ITEM 7:   MANAGEMENT’S DISCUSSION AND ANALYSIS OF FINANCIAL CONDITION AND RESULTS OF OPERATIONS.
 
All statements made in this Annual Report on Form 10-K, other than statements of historical fact, are forward-looking statements, as defined under federal securities law. The words “look forward to,” “anticipate,” “believe,” “estimate,” “expect,” “intend,” “may,” “plan,” “will,” “would,” “should,” “could,” “guidance,” “potential,” “opportunity,” “continue,” “project,” “forecast,” “confident,” “prospects,” “schedule,” “designed,” “future” “discussions,” “if” and similar expressions typically are used to identify forward-looking statements. Forward-looking statements are based on the then-current expectations, beliefs, assumptions, estimates and forecasts about our business. These statements are not guarantees of future performance and involve risks, uncertainties and assumptions which are difficult to predict. Therefore, actual outcomes and results may differ materially from what is expressed or implied by these forward-looking statements. Factors which may affect our business, financial condition and operating results include the effects of changes in the economy, consumer spending, the financial markets and the industries in which we and our clients operate, changes affecting the Internet e-commerce and marketing service, our ability to develop and maintain relationships with clients and suppliers and the timing of our establishment, extension or termination of our relationships with clients, our ability to timely and successfully develop, maintain and protect our technology, confidential and proprietary information, and product and service offerings, our ability to execute operationally to attract and retain qualified personnel,, to successfully integrate our recent acquisitions, and the performance of acquired businesses.
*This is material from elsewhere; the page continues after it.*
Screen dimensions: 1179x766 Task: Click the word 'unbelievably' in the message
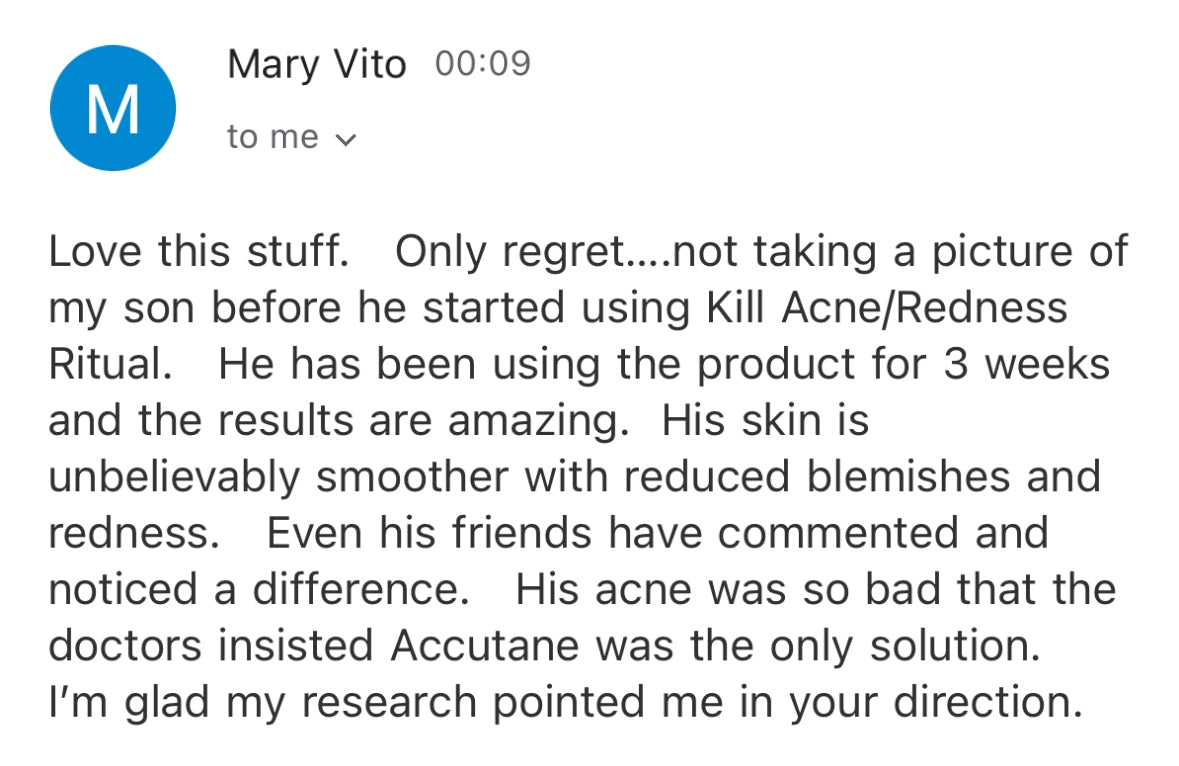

More information about potential factors that could affect us is described in Item 1A of Part I, “Risk Factors.” We expressly disclaim any intent or obligation to update these forward-looking statements.
 
Executive Overview
 
Fiscal 2009 Financial Results and Significant Events:
 
  •  Net revenues grew $37.3 million, or 4%, over fiscal 2008. Service fee revenues grew 19% and net revenues from product sales decreased 6%. E-commerce services segment net revenues decreased 2%, interactive marketing services segment net revenues increased by 51% and we had $26.3 million in revenues from our new segment, consumer engagement.
 
  •  Net loss was $11.0 million in the 2009, inclusive of a provision for income taxes of $2.3 million, compared to a net loss of $23.0 million in fiscal 2008, inclusive of an income tax benefit of $7.6 million. Income from operations improved to $10.3 million in fiscal 2009 compared to a loss of $10.3 million in fiscal 2008.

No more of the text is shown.